Task instructions — Copy the rows exactly, starting with the line that contains "Click the word" and going on through the line that contains "This screenshot has height=150, width=341.". Leave the pictures out of your copy.

Recorded data —
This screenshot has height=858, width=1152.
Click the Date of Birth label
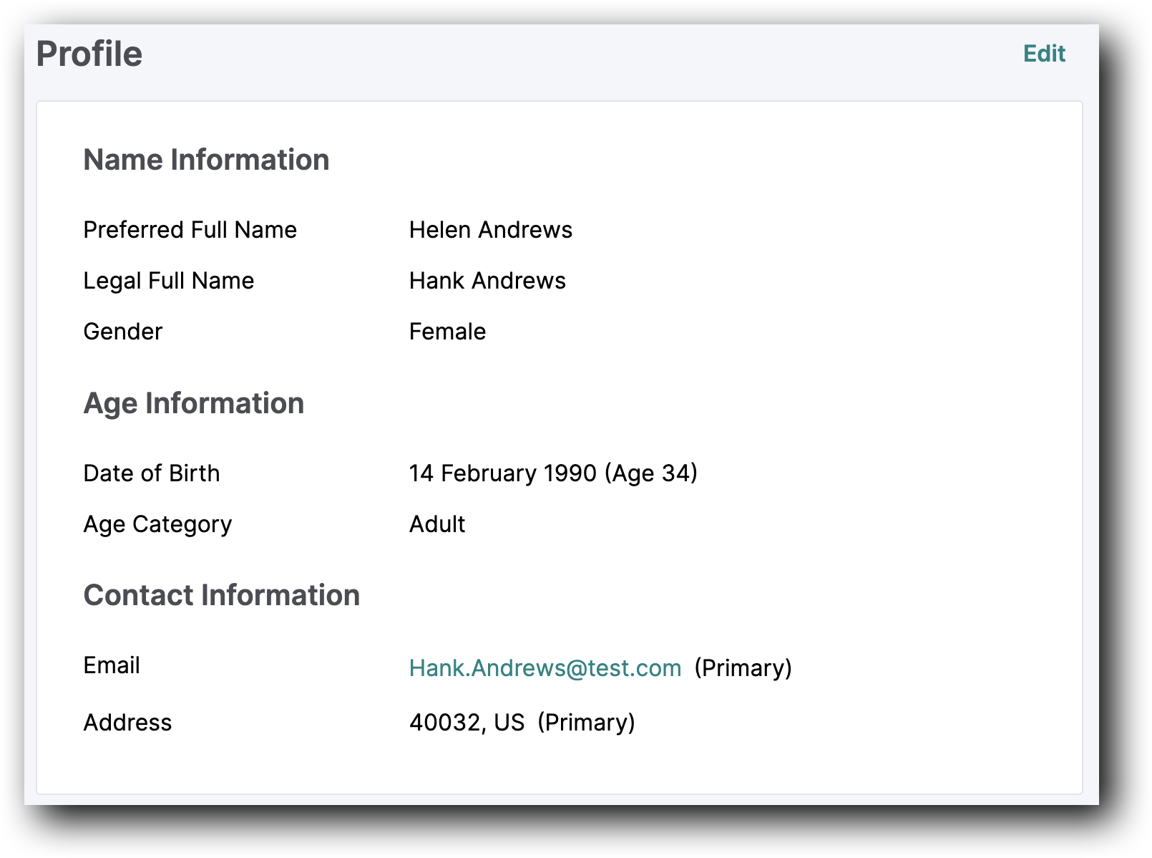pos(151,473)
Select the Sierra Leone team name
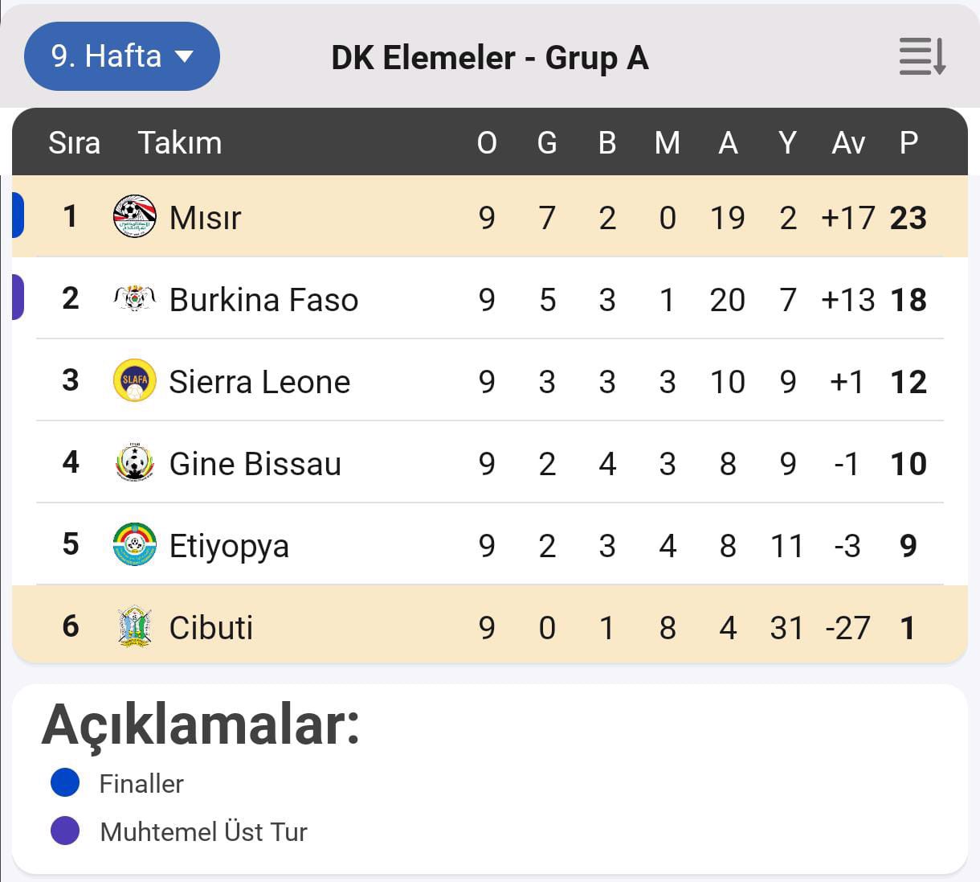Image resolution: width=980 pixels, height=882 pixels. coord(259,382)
---
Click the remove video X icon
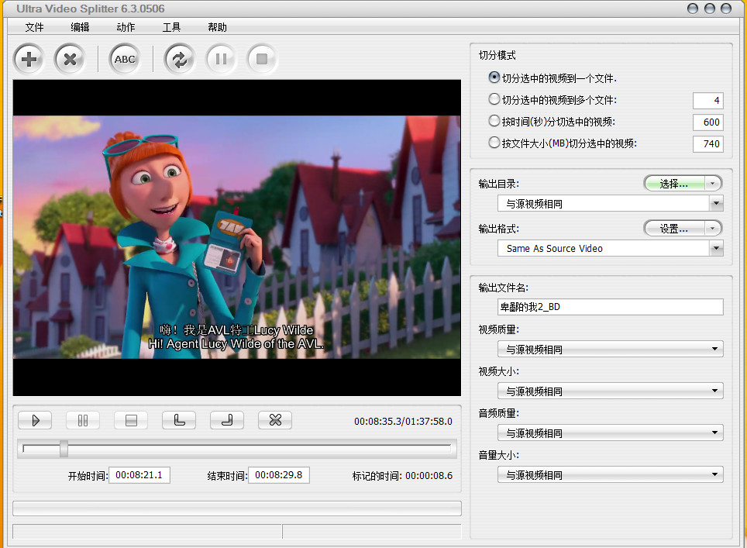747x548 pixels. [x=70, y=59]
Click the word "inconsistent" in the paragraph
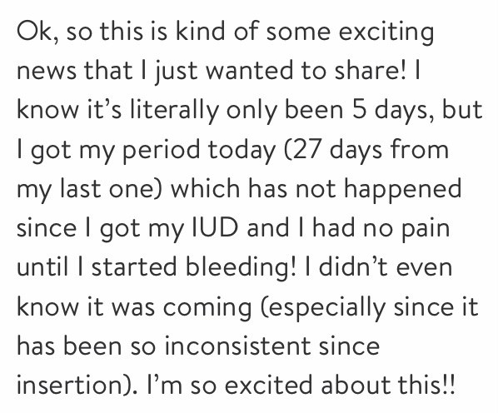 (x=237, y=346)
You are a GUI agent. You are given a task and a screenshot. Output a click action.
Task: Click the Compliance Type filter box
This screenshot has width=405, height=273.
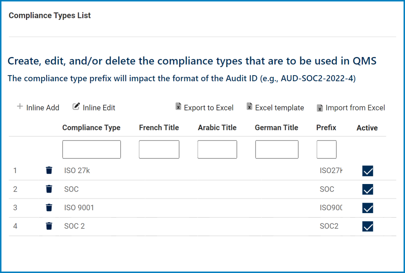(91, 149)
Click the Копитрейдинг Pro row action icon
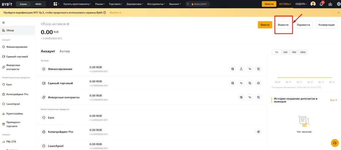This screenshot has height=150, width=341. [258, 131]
* * *
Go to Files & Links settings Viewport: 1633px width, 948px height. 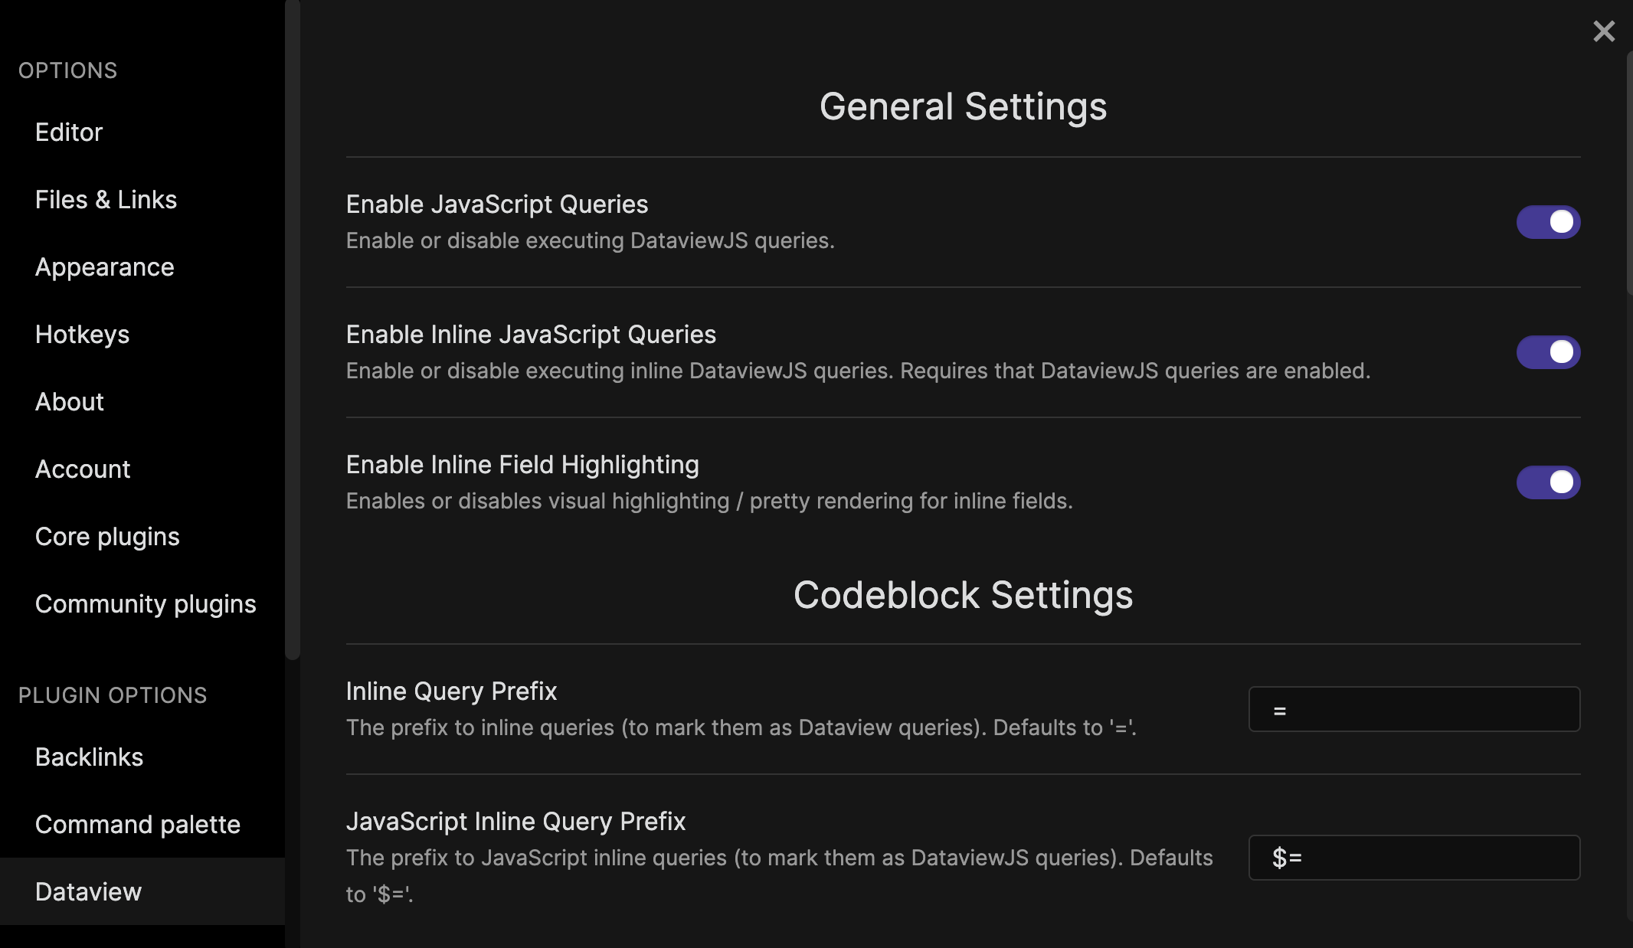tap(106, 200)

Task result —
Click the word "inconsistent" in the paragraph
 (x=237, y=346)
You are a GUI agent. You are given a task and a screenshot. Output a click action.
Task: Click the Compliance Type filter box
This screenshot has width=405, height=273.
(91, 149)
Click the Копитрейдинг Pro row action icon
This screenshot has height=150, width=341. [258, 131]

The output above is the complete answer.